The researchers studied 3,445 inventors working at 1,180 firms from 1997 to 2012, a period that they chose intentionally because it largely predates broad telecommuting and remote work. The inventors lived and worked in five U.S. metropolitan regions, including the Boston-Worcester-Providence area and San Jose-San Francisco-Oakland area; home-buyer data revealed how far employees traveled to get to the office. Wu and his colleagues focused on firms that moved to new offices during that period, enabling them to compare the productivity of employees in the same firm who had their trip to the office shortened with those who faced a longer commute.

The study revealed that for every 10 miles of added travel distance, the firms that employed those inventors registered 8 percent fewer patents. Even more dramatic, the patents’ quality—measured by the number of times a patent was cited by other inventors—dropped 11 percent with every 10 miles added to an inventors’ commute. 

Firms’ best-performing inventors suffered the greatest productivity losses when their commute grew longer.

One of the most surprising findings, Wu says, is that firms’ best-performing inventors suffered the greatest productivity losses when their commute grew longer. This raises important questions about where company leaders should establish offices to foster innovation and growth. “Companies often determine their office location based on where their CEO wants to live,” he says. “But this might be the wrong way to do it. Instead, where do your best inventors want to live?”

Wu theorizes that short commutes support innovation by giving employees more time to spend in the office, and more opportunities for in-person collaboration, while removing the stress and physical strain of a long commute.  Because many U.S. workers had commute-free arrangements during the pandemic and liked them, some are tempted to see Wu’s findings as support for work-from-home scenarios, but he stresses that’s not the case: “Commuting is bad, but that doesn’t automatically mean that remote work is good. Having people in the office for water-cooler conversation is very important for innovation, and we don’t have a virtual substitute for that yet.”

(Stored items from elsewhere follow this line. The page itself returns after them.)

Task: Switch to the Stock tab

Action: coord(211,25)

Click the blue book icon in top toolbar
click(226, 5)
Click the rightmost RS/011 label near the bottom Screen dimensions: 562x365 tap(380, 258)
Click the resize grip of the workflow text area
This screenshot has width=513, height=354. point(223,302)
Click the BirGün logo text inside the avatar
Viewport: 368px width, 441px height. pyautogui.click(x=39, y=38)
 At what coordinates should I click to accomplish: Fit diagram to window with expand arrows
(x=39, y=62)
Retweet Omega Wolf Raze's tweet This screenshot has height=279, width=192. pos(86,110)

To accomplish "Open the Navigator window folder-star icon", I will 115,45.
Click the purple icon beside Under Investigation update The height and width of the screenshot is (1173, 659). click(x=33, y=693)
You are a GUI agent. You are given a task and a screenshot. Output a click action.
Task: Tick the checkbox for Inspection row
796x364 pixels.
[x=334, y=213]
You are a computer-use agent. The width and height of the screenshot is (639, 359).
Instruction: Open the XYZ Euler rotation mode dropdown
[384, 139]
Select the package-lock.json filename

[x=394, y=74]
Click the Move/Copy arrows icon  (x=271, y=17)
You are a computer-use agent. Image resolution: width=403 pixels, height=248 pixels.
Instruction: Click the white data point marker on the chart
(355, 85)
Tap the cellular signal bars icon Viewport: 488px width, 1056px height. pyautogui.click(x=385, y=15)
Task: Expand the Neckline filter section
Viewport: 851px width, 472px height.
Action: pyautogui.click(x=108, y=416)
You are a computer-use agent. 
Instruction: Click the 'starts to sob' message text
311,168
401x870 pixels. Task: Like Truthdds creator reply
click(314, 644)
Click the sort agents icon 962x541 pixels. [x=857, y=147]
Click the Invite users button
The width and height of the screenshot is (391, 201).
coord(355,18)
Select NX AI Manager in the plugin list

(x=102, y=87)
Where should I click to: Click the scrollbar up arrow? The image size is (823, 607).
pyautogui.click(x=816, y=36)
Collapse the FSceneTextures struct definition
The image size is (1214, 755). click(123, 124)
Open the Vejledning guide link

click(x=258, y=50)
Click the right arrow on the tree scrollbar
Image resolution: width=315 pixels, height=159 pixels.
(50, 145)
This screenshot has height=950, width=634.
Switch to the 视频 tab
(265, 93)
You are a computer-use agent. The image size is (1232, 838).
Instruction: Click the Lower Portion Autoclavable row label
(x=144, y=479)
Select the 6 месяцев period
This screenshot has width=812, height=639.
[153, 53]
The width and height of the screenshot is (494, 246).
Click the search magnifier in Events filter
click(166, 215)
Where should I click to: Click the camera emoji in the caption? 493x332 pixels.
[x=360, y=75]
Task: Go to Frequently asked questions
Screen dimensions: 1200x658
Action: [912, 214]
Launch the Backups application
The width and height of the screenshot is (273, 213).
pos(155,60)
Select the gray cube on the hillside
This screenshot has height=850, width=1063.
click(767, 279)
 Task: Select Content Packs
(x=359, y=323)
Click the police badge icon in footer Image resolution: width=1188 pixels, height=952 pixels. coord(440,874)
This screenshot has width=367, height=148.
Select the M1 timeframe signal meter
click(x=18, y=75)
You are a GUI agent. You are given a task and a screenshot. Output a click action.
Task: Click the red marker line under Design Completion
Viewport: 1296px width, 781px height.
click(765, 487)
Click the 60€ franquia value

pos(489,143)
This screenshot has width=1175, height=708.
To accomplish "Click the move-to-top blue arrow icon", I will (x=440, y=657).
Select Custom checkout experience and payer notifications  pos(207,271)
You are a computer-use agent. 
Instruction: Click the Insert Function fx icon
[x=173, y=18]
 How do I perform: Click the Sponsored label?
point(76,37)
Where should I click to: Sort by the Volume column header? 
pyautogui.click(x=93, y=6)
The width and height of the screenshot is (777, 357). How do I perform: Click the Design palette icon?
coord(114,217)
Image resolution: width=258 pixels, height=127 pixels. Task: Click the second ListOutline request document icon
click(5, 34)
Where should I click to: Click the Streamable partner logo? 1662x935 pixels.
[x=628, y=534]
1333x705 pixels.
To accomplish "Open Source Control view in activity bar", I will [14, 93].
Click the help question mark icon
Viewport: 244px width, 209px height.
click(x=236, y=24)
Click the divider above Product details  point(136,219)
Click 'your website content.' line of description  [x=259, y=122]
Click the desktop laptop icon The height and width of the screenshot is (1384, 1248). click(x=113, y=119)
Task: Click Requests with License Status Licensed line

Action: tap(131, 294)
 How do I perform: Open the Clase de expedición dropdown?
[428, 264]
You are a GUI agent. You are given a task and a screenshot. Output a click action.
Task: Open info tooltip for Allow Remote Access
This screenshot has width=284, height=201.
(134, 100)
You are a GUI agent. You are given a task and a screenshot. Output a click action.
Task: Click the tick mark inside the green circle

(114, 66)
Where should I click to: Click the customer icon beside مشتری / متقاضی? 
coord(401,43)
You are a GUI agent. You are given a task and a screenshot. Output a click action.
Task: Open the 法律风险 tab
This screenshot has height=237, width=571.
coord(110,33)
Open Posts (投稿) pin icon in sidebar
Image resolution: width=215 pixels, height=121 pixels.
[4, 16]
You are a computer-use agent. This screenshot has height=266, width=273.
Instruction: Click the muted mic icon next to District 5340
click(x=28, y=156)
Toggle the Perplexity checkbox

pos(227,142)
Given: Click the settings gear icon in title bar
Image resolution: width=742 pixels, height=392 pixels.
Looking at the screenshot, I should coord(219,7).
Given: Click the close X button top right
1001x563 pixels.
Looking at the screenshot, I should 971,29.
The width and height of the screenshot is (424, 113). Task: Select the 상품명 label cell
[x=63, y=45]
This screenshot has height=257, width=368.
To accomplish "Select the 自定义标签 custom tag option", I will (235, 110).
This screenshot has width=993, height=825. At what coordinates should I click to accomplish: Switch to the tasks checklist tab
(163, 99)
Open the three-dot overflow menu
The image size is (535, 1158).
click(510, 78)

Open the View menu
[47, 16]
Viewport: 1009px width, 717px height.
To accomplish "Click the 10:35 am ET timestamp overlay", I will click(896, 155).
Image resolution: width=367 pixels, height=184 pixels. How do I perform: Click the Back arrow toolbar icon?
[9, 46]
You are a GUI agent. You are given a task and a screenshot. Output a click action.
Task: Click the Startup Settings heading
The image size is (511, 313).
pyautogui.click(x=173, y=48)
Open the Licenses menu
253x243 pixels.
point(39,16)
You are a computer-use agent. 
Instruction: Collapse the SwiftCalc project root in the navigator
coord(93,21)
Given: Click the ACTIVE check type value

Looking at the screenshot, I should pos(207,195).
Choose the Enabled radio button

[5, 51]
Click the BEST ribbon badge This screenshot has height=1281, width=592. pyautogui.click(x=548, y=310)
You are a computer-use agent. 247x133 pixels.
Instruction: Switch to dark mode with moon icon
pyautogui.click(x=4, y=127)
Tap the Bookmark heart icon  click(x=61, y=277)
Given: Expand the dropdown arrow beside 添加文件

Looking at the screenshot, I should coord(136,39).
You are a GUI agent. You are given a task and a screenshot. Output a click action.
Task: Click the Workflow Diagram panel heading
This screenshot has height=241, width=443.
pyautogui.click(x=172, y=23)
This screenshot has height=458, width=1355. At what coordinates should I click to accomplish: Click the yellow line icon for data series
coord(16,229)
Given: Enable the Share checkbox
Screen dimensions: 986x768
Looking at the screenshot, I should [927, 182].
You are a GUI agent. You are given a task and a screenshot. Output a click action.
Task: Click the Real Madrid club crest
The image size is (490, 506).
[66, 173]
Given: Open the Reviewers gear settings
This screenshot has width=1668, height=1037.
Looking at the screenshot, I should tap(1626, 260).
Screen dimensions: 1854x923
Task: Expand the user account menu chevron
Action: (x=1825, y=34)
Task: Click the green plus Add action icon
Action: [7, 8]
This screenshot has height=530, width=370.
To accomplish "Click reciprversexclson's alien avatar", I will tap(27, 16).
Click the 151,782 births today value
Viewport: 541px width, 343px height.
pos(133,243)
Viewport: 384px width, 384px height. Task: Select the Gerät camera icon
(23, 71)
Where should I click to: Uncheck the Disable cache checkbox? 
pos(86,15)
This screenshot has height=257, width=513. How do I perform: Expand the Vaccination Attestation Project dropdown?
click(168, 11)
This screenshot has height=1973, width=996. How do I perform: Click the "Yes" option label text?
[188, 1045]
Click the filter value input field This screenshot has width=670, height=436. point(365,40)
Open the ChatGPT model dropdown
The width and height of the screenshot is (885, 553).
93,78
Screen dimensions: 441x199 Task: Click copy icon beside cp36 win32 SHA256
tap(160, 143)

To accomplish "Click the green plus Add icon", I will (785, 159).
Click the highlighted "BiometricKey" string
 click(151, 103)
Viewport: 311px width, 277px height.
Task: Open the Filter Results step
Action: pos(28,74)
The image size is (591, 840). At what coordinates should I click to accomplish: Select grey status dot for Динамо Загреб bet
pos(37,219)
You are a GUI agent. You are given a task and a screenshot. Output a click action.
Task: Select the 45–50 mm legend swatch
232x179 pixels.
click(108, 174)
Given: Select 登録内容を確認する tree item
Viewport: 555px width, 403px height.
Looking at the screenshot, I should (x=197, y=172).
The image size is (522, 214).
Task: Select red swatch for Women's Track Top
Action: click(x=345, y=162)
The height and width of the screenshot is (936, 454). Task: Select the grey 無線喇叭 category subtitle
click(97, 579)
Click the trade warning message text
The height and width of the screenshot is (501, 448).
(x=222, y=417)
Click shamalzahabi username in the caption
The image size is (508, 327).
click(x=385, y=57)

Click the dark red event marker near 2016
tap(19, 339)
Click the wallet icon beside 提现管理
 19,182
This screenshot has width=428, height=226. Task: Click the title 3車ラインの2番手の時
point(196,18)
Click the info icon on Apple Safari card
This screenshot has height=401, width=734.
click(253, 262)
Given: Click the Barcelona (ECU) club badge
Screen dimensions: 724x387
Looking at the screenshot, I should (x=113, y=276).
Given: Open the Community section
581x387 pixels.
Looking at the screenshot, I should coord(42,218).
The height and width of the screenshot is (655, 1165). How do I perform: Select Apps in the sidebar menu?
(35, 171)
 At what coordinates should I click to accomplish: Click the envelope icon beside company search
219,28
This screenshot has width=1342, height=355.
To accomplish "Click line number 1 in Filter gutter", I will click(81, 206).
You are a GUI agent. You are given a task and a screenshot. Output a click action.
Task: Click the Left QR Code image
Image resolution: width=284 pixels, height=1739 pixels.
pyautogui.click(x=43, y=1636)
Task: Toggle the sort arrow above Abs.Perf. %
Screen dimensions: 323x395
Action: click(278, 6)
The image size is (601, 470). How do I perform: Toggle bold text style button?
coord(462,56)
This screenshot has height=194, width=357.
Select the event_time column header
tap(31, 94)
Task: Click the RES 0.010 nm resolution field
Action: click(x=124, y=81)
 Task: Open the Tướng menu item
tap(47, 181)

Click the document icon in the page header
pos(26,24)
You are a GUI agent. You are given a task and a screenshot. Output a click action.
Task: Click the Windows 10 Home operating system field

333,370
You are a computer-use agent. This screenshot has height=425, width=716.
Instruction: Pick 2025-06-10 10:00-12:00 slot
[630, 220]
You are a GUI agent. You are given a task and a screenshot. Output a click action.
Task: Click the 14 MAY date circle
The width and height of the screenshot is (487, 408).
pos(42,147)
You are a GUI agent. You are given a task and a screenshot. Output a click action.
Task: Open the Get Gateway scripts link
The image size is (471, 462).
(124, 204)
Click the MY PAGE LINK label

Some companies are already adopting strategies to cope with the commuting conundrum, particularly in regions where housing is expensive and limited. Google is building a company town for employees near its offices in Mountain View, California, and Facebook has offered employees cash incentives to move nearer to work. Skillz, an e-sports and video-gaming company cofounded by Casey Chafkin M.B.A. ’11, was preparing to sign a lease on a large office building in San Francisco before COVID. “But through the pandemic it occurred to them that this would be inefficient, especially in the remote-work era,” Wu says. “They decided instead to acquire several smaller offices scattered around the city and the Bay Area so every employee would have an office close to them. That way they can come into the office, but also have a minimal commute.” 

The study has limitations; it did not examine how different methods of commuting might influence productivity. Could a relatively peaceful train commute induce fewer negative effects compared to driving in bumper-to-bumper traffic? And although Wu thinks that these findings would apply to highly educated workers in other fields that require technical skills or creativity, such as software development, he believes they wouldn’t necessarily hold true for other types of occupations, such as administrative staff or factory workers. He also wonders how the work-from-home options adopted during the pandemic might change the negative impact of being far from the office, and notes that this could make for interesting future research. 

The study on commuting has received plenty of attention, in part because “it seems that everyone has very strong feelings about their commute,” Wu says. “Those that are in C-suite positions or HR positions need to take commuting into account when making decisions for the firm. The commute is not just the workers’ problem. As a manager, it’s your problem too.”